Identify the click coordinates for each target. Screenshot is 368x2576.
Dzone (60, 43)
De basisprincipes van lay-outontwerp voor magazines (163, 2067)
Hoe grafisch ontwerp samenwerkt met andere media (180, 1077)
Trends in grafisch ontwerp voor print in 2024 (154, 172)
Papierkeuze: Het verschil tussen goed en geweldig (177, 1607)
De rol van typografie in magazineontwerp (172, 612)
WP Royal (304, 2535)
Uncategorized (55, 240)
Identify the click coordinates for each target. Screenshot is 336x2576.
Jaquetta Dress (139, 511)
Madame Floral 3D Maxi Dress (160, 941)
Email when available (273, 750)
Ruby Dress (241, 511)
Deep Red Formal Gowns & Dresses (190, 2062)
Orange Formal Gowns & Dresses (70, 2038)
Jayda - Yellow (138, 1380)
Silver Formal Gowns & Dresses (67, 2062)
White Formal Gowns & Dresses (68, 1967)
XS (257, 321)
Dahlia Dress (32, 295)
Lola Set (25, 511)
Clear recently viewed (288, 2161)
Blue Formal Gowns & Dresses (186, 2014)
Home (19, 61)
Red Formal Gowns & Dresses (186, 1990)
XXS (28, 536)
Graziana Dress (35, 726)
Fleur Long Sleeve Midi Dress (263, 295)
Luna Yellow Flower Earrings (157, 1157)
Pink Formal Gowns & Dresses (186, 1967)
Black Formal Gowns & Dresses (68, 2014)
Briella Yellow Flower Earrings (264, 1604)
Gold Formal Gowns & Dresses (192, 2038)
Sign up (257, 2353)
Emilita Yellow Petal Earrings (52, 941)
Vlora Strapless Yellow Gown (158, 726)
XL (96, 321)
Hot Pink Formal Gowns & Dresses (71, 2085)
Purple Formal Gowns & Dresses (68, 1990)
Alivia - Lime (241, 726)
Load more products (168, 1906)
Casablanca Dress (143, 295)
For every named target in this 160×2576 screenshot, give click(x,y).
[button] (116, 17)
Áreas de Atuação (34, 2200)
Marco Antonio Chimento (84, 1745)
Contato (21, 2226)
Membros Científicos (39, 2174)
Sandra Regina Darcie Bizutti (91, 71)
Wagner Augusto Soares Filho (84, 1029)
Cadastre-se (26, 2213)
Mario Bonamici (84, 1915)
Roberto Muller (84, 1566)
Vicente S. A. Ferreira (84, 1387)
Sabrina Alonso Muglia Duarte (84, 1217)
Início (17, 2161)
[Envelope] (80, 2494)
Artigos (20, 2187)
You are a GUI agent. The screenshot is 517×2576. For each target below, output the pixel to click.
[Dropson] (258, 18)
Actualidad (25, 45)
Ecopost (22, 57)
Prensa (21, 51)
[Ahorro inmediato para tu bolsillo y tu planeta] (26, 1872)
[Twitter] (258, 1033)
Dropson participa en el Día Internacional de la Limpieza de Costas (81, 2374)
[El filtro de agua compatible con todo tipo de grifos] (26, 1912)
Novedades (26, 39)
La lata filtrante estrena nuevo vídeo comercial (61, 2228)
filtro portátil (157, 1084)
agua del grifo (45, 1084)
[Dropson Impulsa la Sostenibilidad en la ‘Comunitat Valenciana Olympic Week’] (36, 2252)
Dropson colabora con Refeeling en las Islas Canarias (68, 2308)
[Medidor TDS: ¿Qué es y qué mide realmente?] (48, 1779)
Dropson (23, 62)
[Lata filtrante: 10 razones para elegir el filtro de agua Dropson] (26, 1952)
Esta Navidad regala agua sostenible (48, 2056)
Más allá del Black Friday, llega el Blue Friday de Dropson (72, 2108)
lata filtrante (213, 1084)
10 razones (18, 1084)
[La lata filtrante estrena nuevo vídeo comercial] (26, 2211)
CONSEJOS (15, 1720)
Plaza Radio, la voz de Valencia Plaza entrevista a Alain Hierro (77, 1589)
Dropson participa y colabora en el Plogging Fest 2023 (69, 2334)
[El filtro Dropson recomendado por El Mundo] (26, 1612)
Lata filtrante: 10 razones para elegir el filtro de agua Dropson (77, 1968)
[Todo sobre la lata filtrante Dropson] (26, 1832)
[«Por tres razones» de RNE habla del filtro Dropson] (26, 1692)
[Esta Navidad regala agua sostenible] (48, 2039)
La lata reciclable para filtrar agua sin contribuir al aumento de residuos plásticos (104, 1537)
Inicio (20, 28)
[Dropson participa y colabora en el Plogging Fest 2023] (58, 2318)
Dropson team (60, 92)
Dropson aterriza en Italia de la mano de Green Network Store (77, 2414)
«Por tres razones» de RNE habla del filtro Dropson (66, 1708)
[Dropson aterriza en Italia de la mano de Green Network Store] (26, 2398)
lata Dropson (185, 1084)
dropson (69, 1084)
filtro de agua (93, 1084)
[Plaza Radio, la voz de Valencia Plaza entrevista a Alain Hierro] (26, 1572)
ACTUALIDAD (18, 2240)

****************

**EXERCISE REQUIREMENTS:** Show all lines from the data above in which the word "habla" appears.

**RESPONSE:**
[«Por tres razones» de RNE habla del filtro Dropson] (26, 1692)
«Por tres razones» de RNE habla del filtro Dropson (66, 1708)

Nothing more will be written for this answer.